Презрительно-пренебрежительное отношение Зиновьева к философам вытекает и из его последовательно материалистического решения основного вопроса философии об отношении мышления к бытию. Суть этого решения состоит в том, что всё идеальное в конечном счёте является проявлением материального и сводится к нему же. Никакого идеального, независимого от материального не существует. Идеальных сущностей, согласно его убеждению, наиболее чётко выраженному в книге «Логический интеллект», можно придумать сколько угодно, чем и занимаются, выражаясь его словами, «дикари, попы и философы». Такая заострённо огрублённая, если не сказать примитивная, позиция является следствием низкой философской культуры и непонимания специфики философии в её принципиальном отличии от науки. Статус философских проблем, к числу которых принадлежит также и проблема идеального, имеют только те проблемы, которые никогда не могут быть решены никакой наукой. Если бы это было иначе, философия уже давно прекратила своё существование, и это бы действительно означало конец существования человечества, поскольку философия есть высшая форма выражения достоинства человека как мыслящего существа. Именно при наличии лишь так понимаемой философии и становится возможной та свобода личности, которую Зиновьев провозглашает в качестве абсолютной ценности. Эта свобода, по его убеждению, состоит в противостоянии обществу и коллективу. Речь не идёт о свободе от общества, а о свободе в обществе ради самого же общества. Но такая свобода наиболее полное выражение может получить только в религии или в философии.

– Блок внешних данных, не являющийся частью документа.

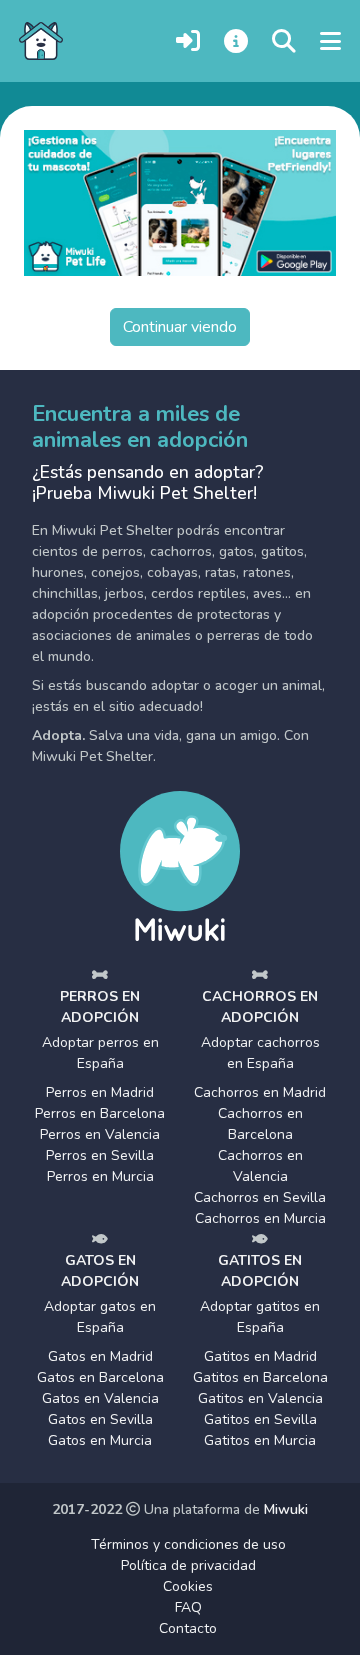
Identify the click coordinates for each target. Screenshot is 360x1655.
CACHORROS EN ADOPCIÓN (260, 1007)
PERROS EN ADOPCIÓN (100, 1007)
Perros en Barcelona (100, 1113)
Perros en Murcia (100, 1176)
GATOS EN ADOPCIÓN (100, 1271)
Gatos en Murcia (100, 1440)
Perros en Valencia (100, 1134)
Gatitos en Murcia (260, 1440)
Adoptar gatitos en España (260, 1317)
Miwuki (286, 1509)
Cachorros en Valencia (260, 1166)
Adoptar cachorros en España (260, 1053)
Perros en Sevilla (100, 1155)
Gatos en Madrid (100, 1356)
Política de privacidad (188, 1565)
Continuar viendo (180, 327)
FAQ (188, 1607)
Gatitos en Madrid (260, 1356)
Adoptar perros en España (100, 1053)
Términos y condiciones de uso (188, 1544)
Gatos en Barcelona (100, 1377)
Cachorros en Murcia (260, 1218)
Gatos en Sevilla (100, 1419)
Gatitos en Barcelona (260, 1377)
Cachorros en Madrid (260, 1092)
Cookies (188, 1586)
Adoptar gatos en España (100, 1317)
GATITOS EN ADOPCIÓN (260, 1271)
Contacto (188, 1628)
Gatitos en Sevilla (260, 1419)
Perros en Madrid (100, 1092)
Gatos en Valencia (100, 1398)
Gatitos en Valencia (260, 1398)
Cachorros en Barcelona (260, 1124)
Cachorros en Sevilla (260, 1197)
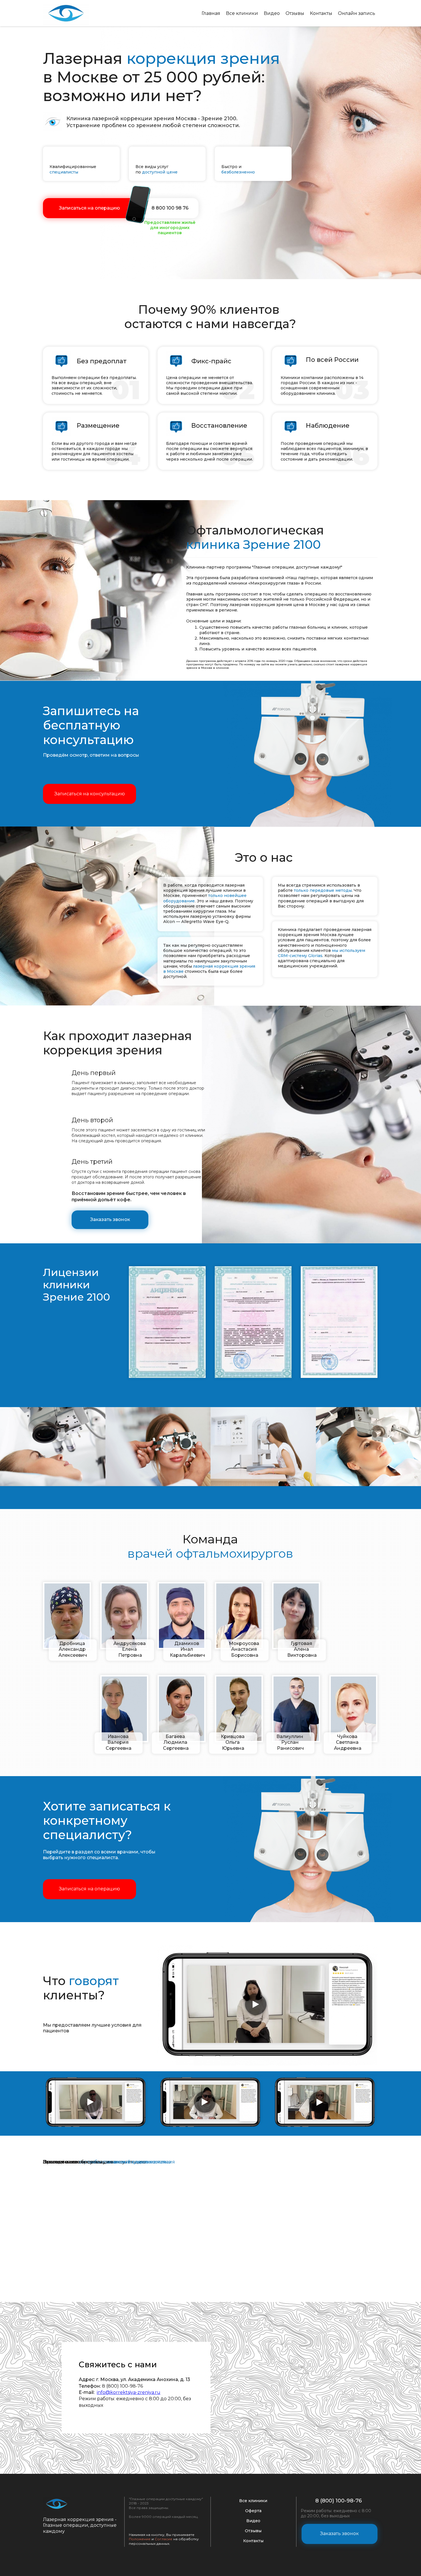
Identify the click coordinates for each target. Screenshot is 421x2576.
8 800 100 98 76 (170, 208)
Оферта (253, 2510)
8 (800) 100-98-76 (339, 2501)
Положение (140, 2539)
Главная (211, 13)
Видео (272, 13)
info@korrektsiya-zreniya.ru (128, 2392)
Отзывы (295, 13)
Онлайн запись (356, 13)
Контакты (321, 13)
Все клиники (242, 13)
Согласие (163, 2539)
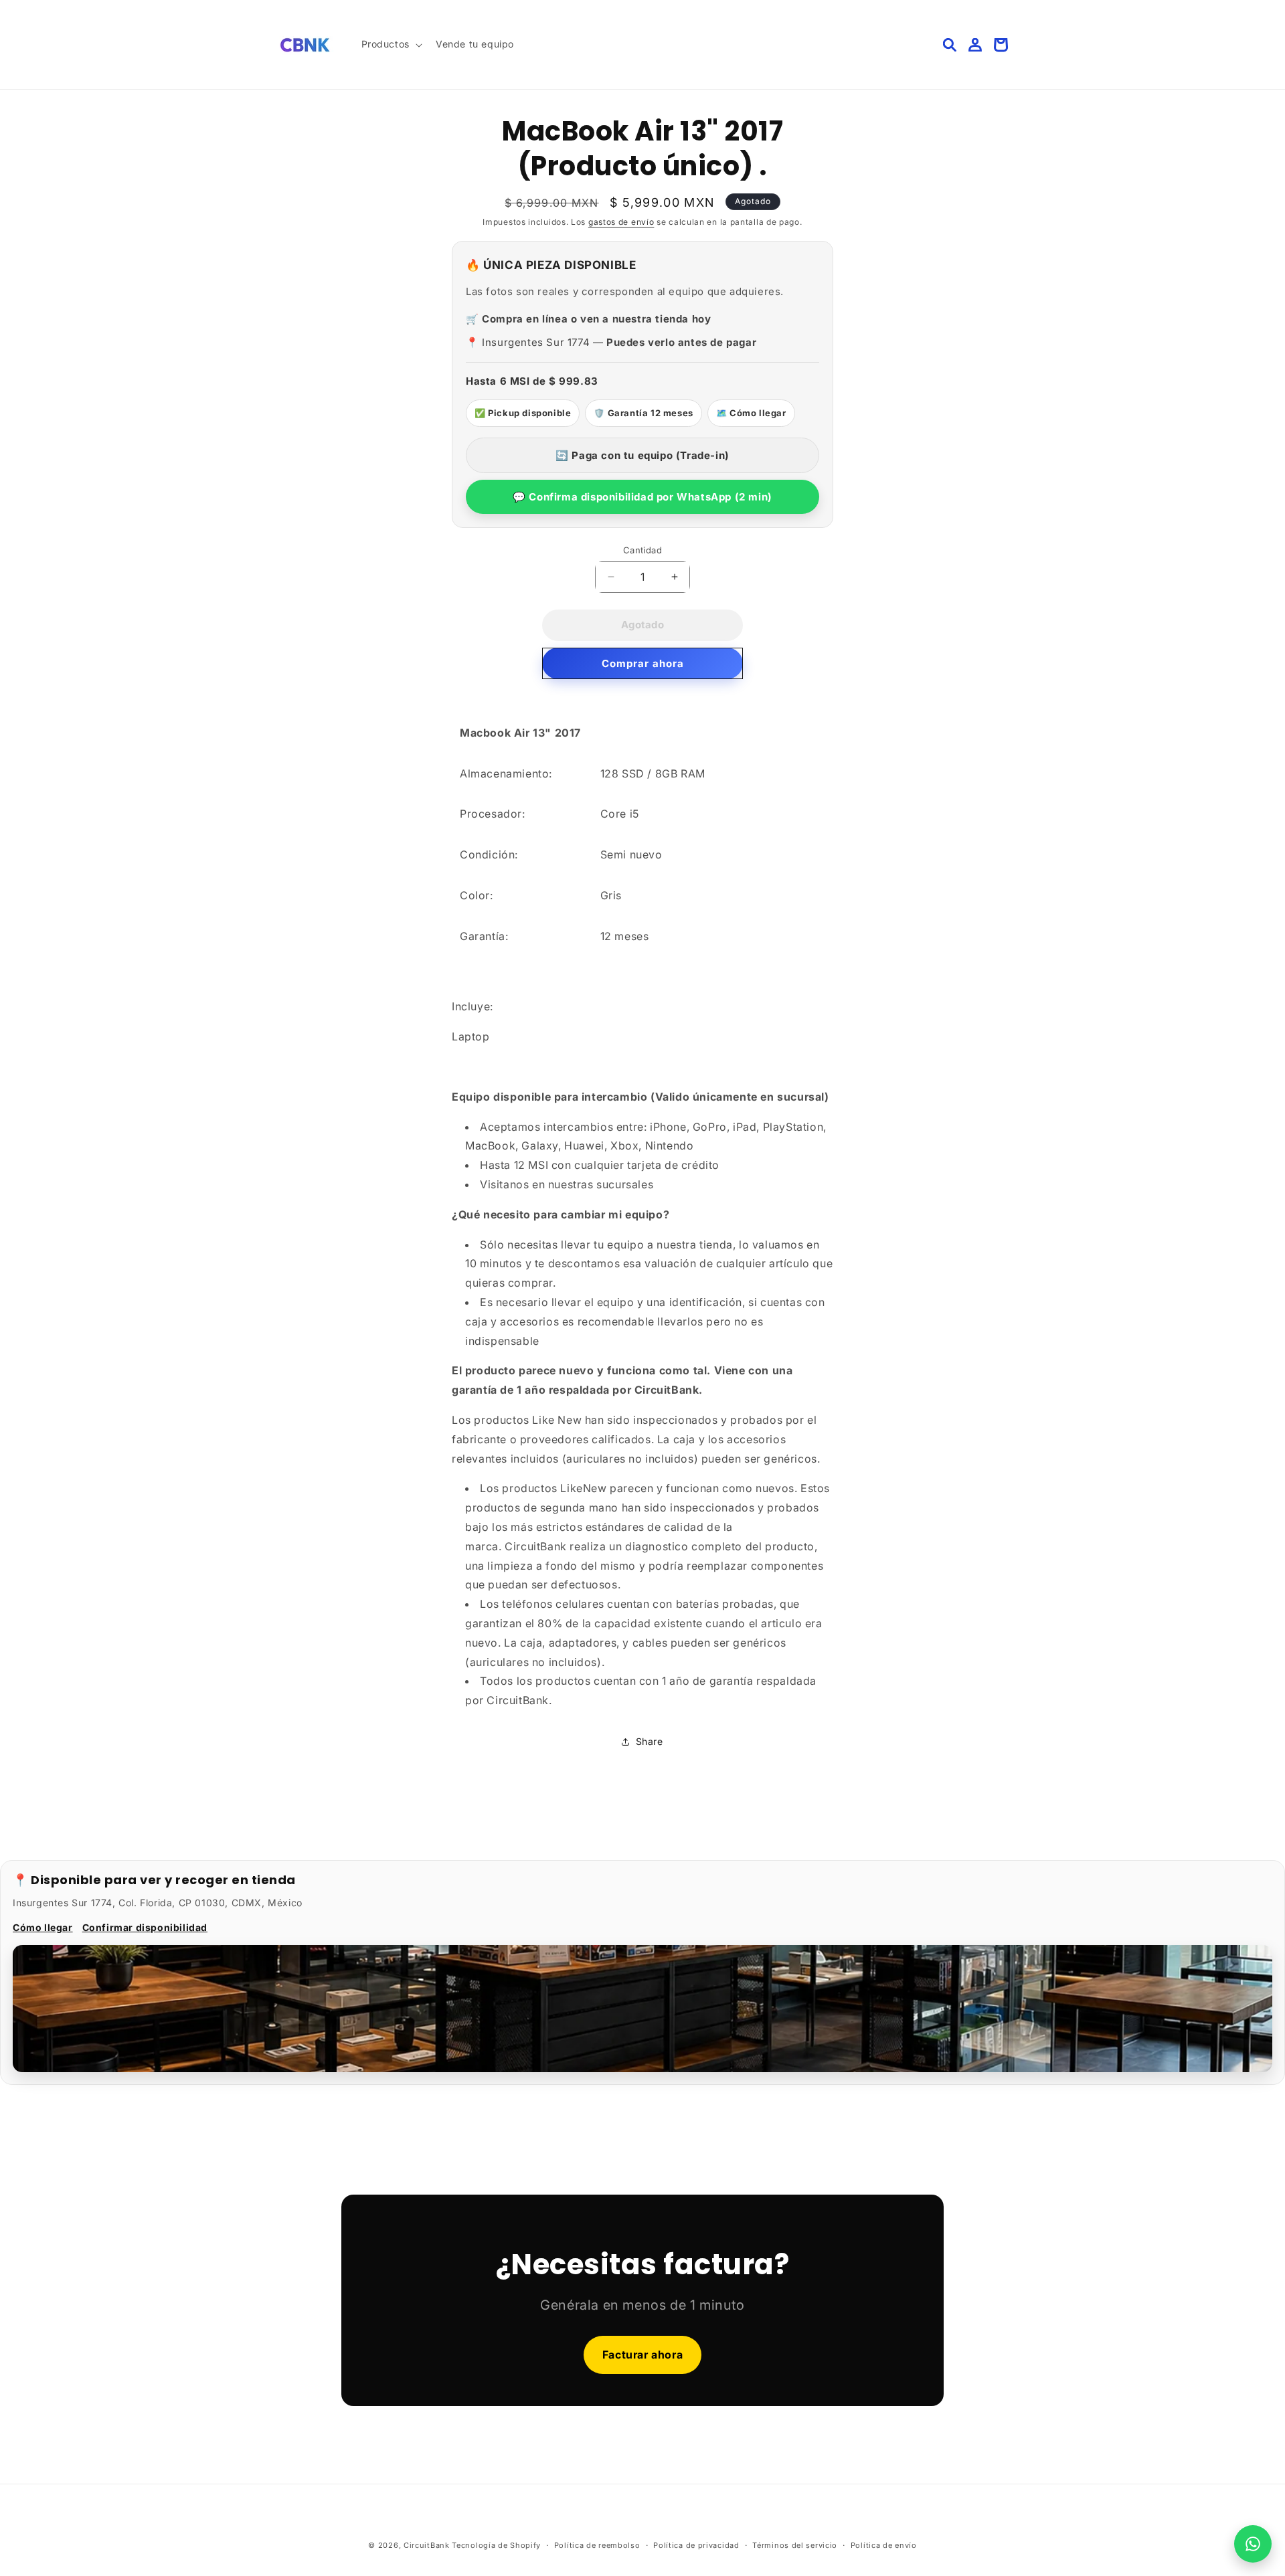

Философ совсем не обязан мыслить научно и принимать научные истины как высшие в последней инстанции, поскольку таких истин для философии попросту не существует. Это в очередной раз подтверждено в 1995 году Парижской декларацией ЮНЕСКО по философии. Для философа и философии, в соответствии с трёхтысячелетней философской традицией, сфера бытия чистой мысли самоценна независимо от истинности или ложности самой мысли, возможности или невозможности её практического использования. Бытие здесь понимается как совпадение жизни и смысла. Мыслить – значит просто быть. Пребывание в мысли – это также пребывание в едином. Знание в этом мире не становится знанием в качестве имущества некоторого субъекта, это просто знающее себя бытие. Ум действует особым образом, а именно простым своим существованием. Мысль в этой традиции понимается и как логос в качестве умопостигаемой первоосновы, содержания и конечной цели мира. Поэтому законы мира, в конечном счёте, эквивалентны законам мышления.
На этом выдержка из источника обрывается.